(PROVIDED MATERIAL)

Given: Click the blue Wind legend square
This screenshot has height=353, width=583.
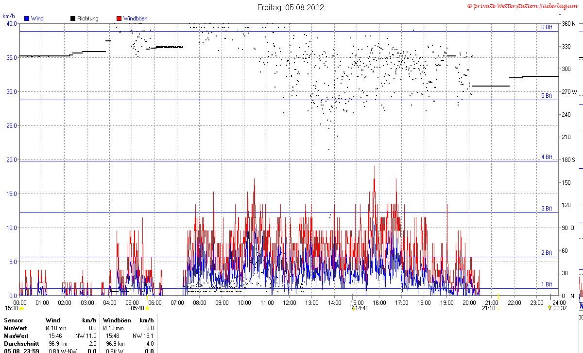Looking at the screenshot, I should (x=27, y=18).
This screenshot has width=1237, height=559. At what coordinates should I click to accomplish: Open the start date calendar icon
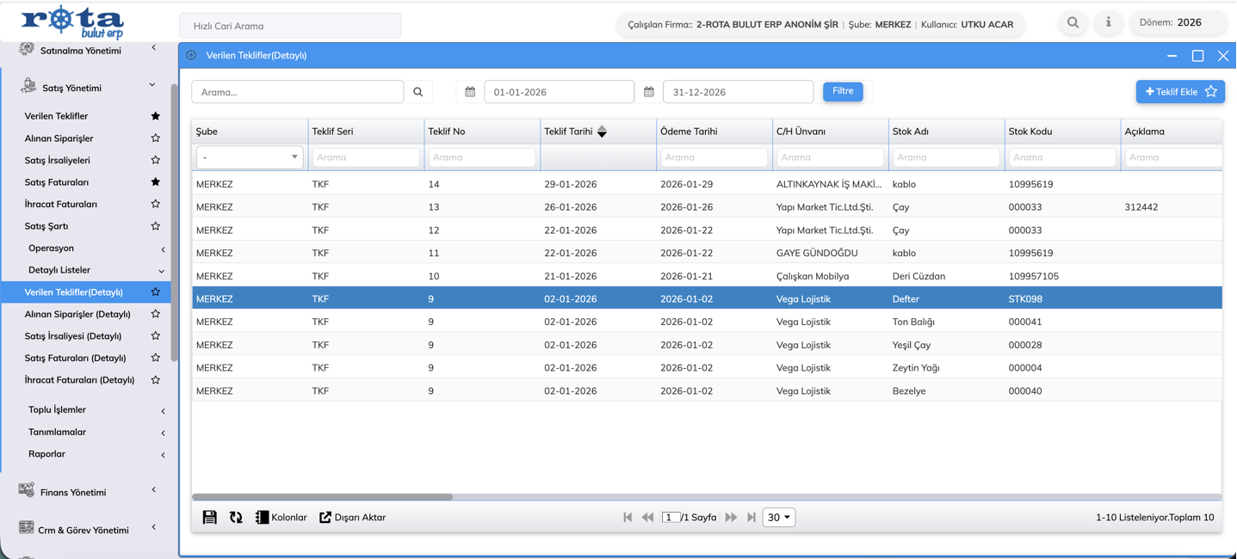pyautogui.click(x=470, y=92)
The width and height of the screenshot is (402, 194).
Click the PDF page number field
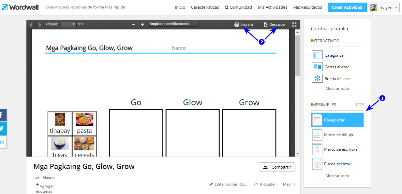click(68, 24)
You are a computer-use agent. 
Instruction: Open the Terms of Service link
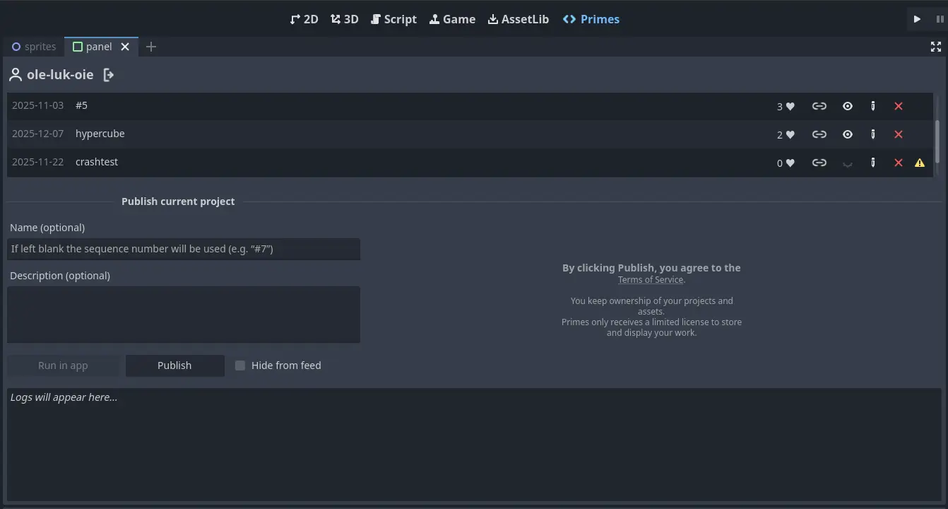(650, 280)
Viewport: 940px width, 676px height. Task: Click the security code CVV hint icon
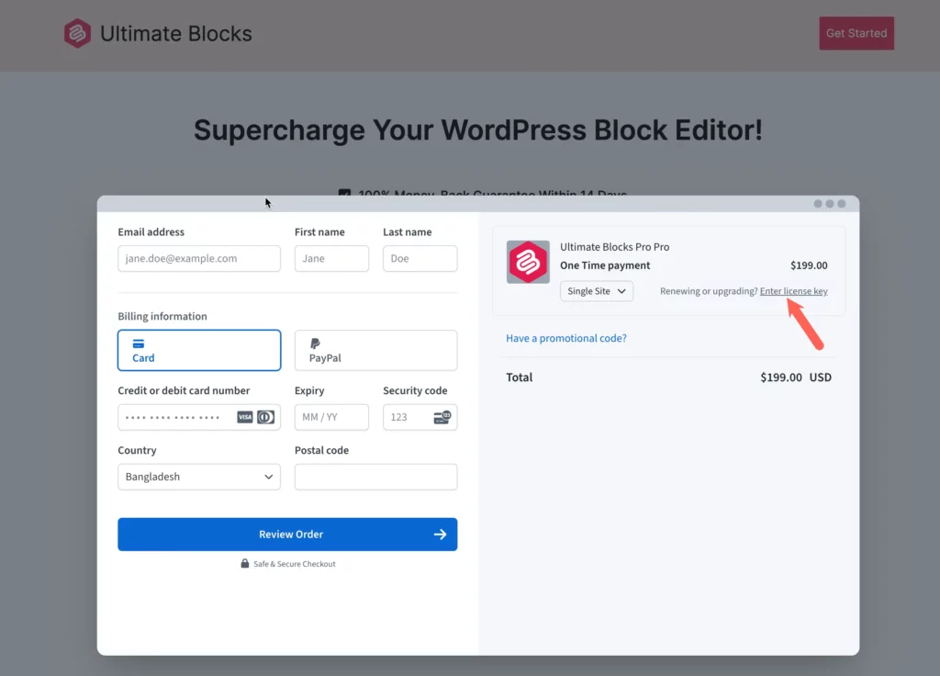[x=441, y=417]
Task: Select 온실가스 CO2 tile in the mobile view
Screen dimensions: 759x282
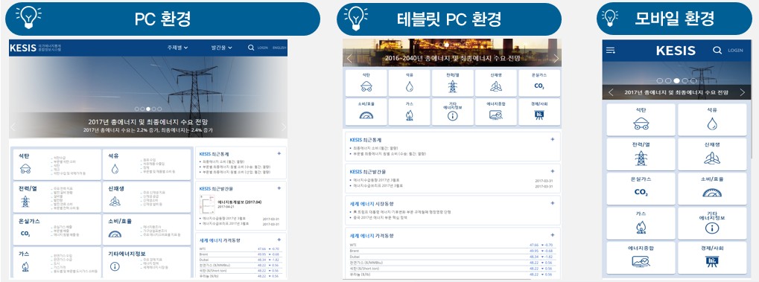Action: (641, 189)
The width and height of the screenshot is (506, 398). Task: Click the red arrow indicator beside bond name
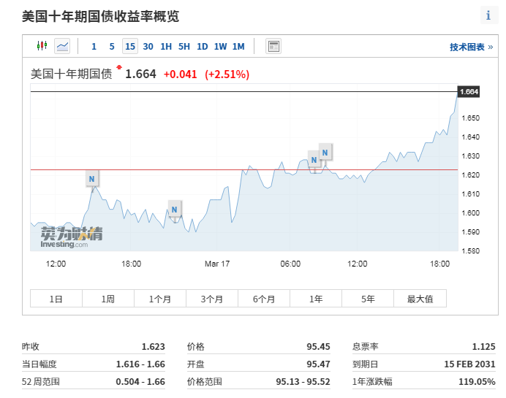click(120, 67)
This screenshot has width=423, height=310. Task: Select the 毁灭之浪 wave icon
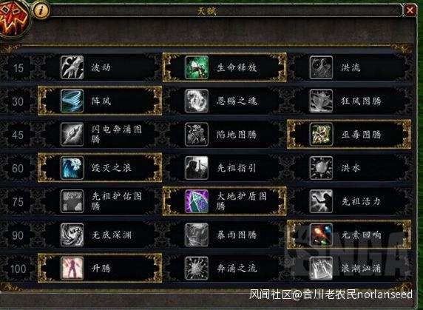pyautogui.click(x=72, y=168)
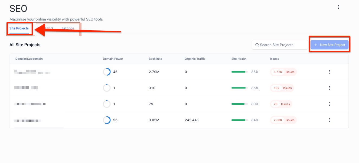Viewport: 359px width, 163px height.
Task: Open the row menu for the 26 issues project
Action: pos(329,104)
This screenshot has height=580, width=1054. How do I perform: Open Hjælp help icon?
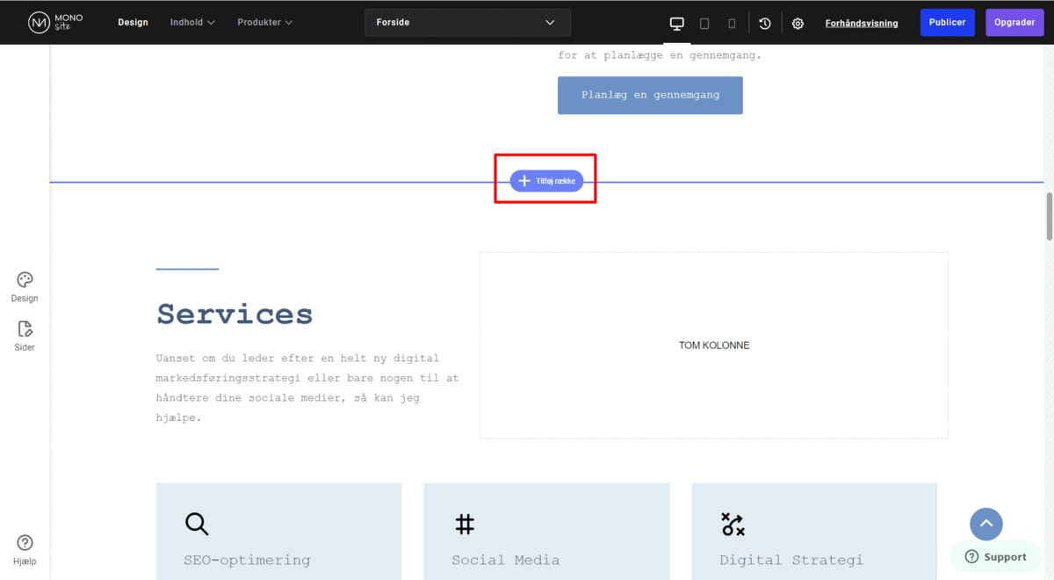(25, 549)
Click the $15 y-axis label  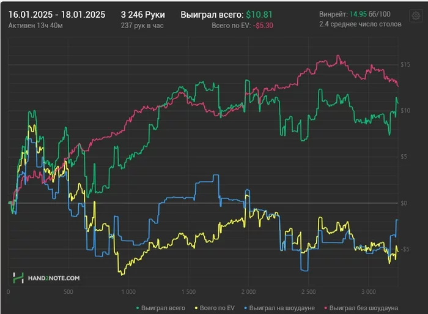click(405, 65)
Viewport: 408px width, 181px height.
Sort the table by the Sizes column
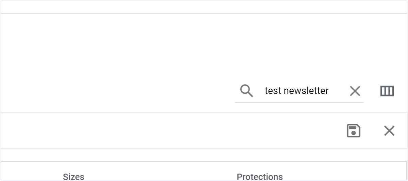pos(73,177)
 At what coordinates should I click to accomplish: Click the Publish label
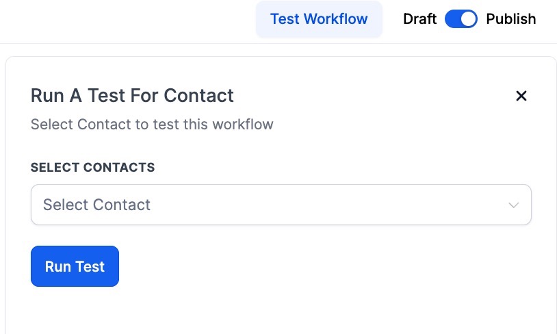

(End PROVIDED MATERIAL)

(REQUIRED ACTION):
Copy the lines above between the one holding "This screenshot has height=353, width=583." and the one holding "Task: Select 온실가스 CO2 tile in the mobile view", inclusive. Drop the pictures.

(WRITTEN SOLUTION):
This screenshot has height=353, width=583.
Looking at the screenshot, I should (x=27, y=18).
This screenshot has width=1237, height=559. At what coordinates should I click to accomplish: Open the start date calendar icon
pyautogui.click(x=470, y=92)
The width and height of the screenshot is (402, 194).
Click the PDF page number field
click(68, 24)
You are a computer-use agent. 
Instruction: Open the Terms of Service link
(650, 280)
Viewport: 940px width, 676px height. Task: Click the security code CVV hint icon
[x=441, y=417]
Task: Select 온실가스 CO2 tile in the mobile view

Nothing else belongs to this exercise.